Он, наконец-то, вытискивается.
Да, с интеллектом у меня и, правда, проблемы. Я ведь всегда думал, что Сартр-и-Камю – это одно лицо, один человек с двойной фамилией. Как мой шеф Лямкин-Бурлаков, как наш ученый секретарь Сергеев-Ценский, или как Маркс-и-Энгельс. Я его так и писал: Сартр-и-Камю. Конфуз. Хорошо, что не прокололся. Молчание – золото! Молчать нужно больше, Миша!
Если б я умел.
Хорошо бы что-нибудь почитать из этого Сартра-и-Камю! Ага, как же! Теперь их двое! Одного я бы еще почитал, а каждого читать – запаришься!
Работать надо! Условия идеальные. В отделе никого. Все левитируют. Красавица Катерина Кананада к подруге, там собирается вся золотая молодежь Москвы. Недодыко – в деревню, к родителям, картошку копать. ШпалирО в Одессу к мощам святого Дюка.
ШпалирО, я думаю, левитировал, чтобы своим многочисленным родственникам рассказать о последних событиях в Москве. А рассказать есть что! Напротив израильского посольства образовался прорыв пространства, в который евреи уходят семействами. Не все подряд, а только евреи по материнской линии.
Милиция, понятное дело, прорыв оградила, поставила турникеты, охрану, но всё это ненадёжно. Охраны человек десять, а желающих тысячи. Русский или татарин проходит это место и – ничего. А стоит пройти еврею по материнской линии, сразу проваливается и выныривает уже в Израиле, в сохнуте, с готовой миграционной картой в правой руке.

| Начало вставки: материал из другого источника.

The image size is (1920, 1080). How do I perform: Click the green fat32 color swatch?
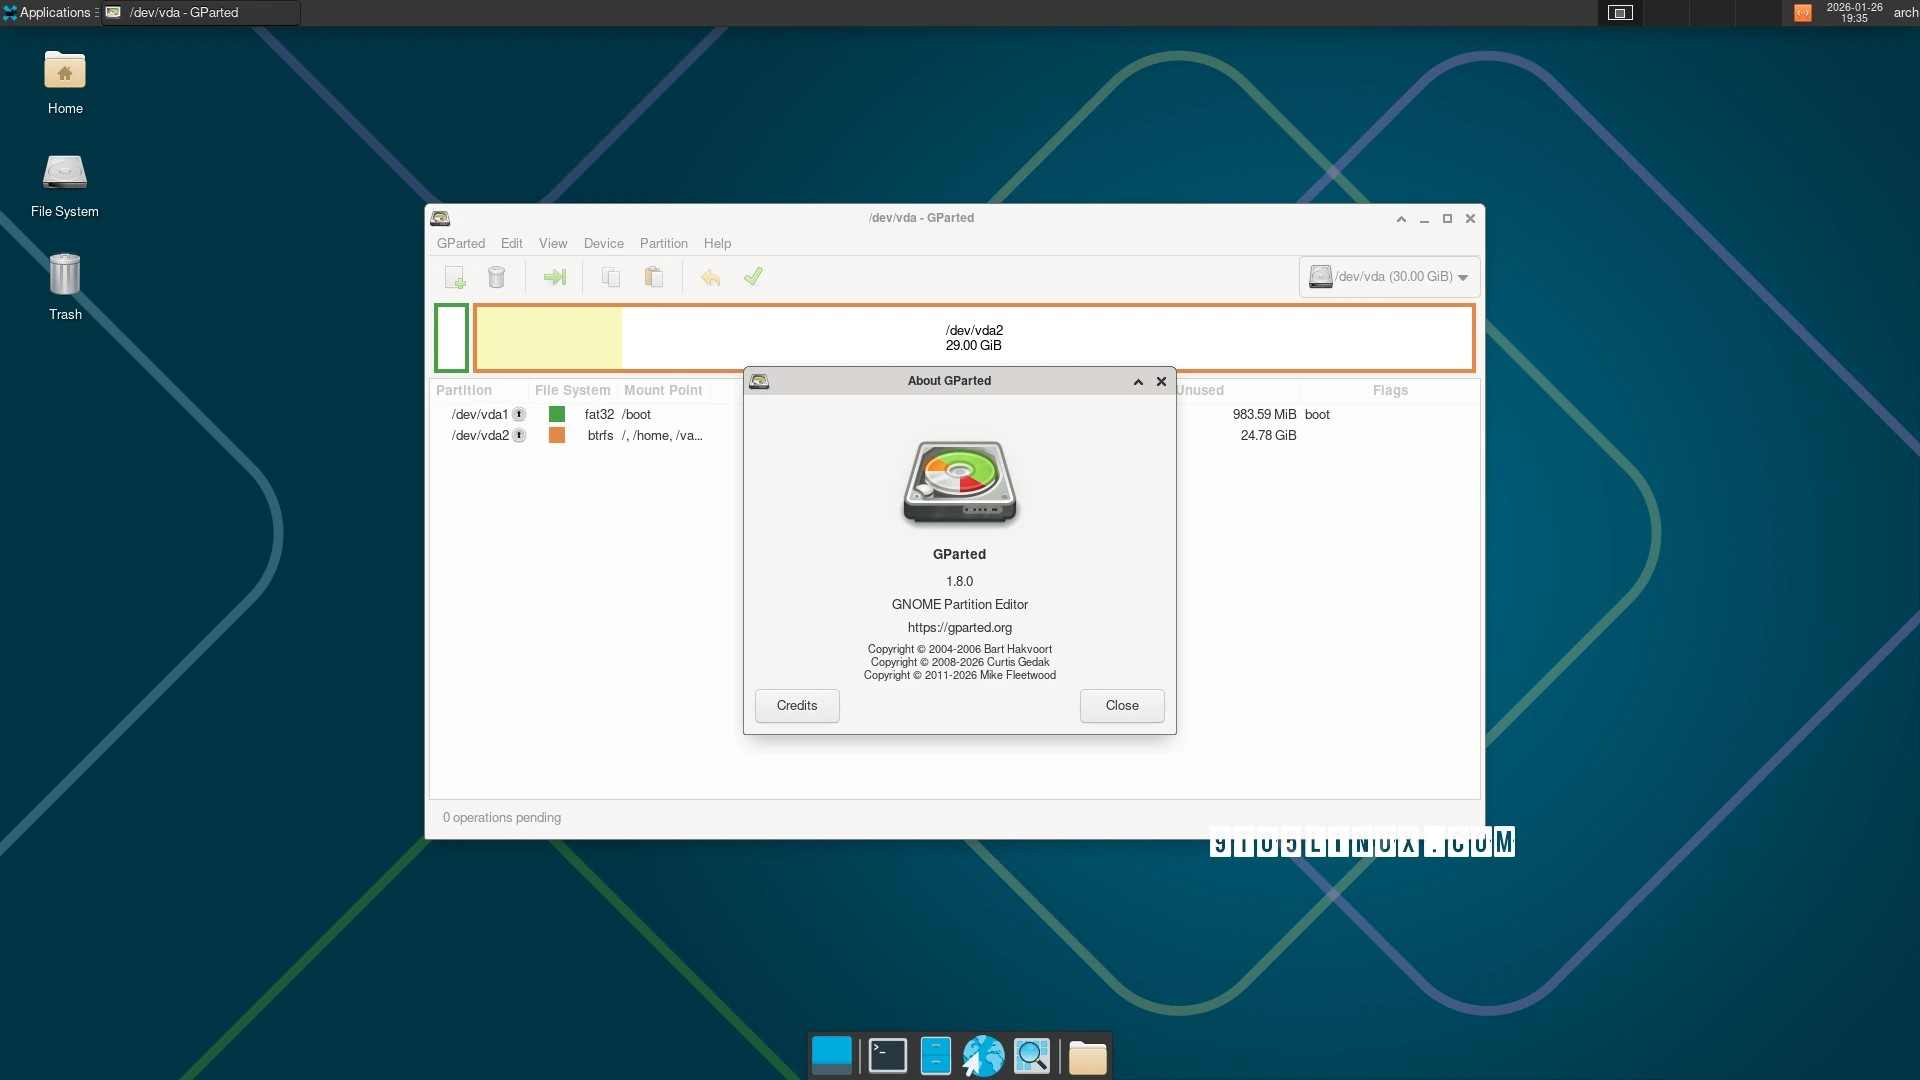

Вся Москва теперь или собирается туда сходить, или уже сходила. Все хотят протестироваться: а вдруг еврей или еврейка? Мне тоже, наверное, нужно сходить.
А как люди решили проблему кордоном! По-нашему! Народ там накапливается, мнётся, а потом набирает критическую массу, наглеет, и жмёт на милицейский заслон! И всё: попёрли рядами, как на первомайскую демонстрацию. Милиционеры стоят, смотрят и даже не свистят.
Говорят, пространство не ошибается никогда: проваливаются только евреи. Рядом шли, он провалился, а ты нет. Тебя только горячим, из Израиля, воздухом обдаст. И нет человека.
Благодаря этой дыре выяснилось, весь цвет Москвы – евреи! Это мне под большим секретом сказал Подбегальский. Причем, все по матери! Вот это особенно озадачивает! Может, имеется в виду прародительница Ева? А она еврейка? Если еврейка, тогда и я – еврей!
Нет, надо сходить протестироваться. Только боюсь, а вдруг провалюсь и окажусь в Израиле. А я к этому еще пока не готов.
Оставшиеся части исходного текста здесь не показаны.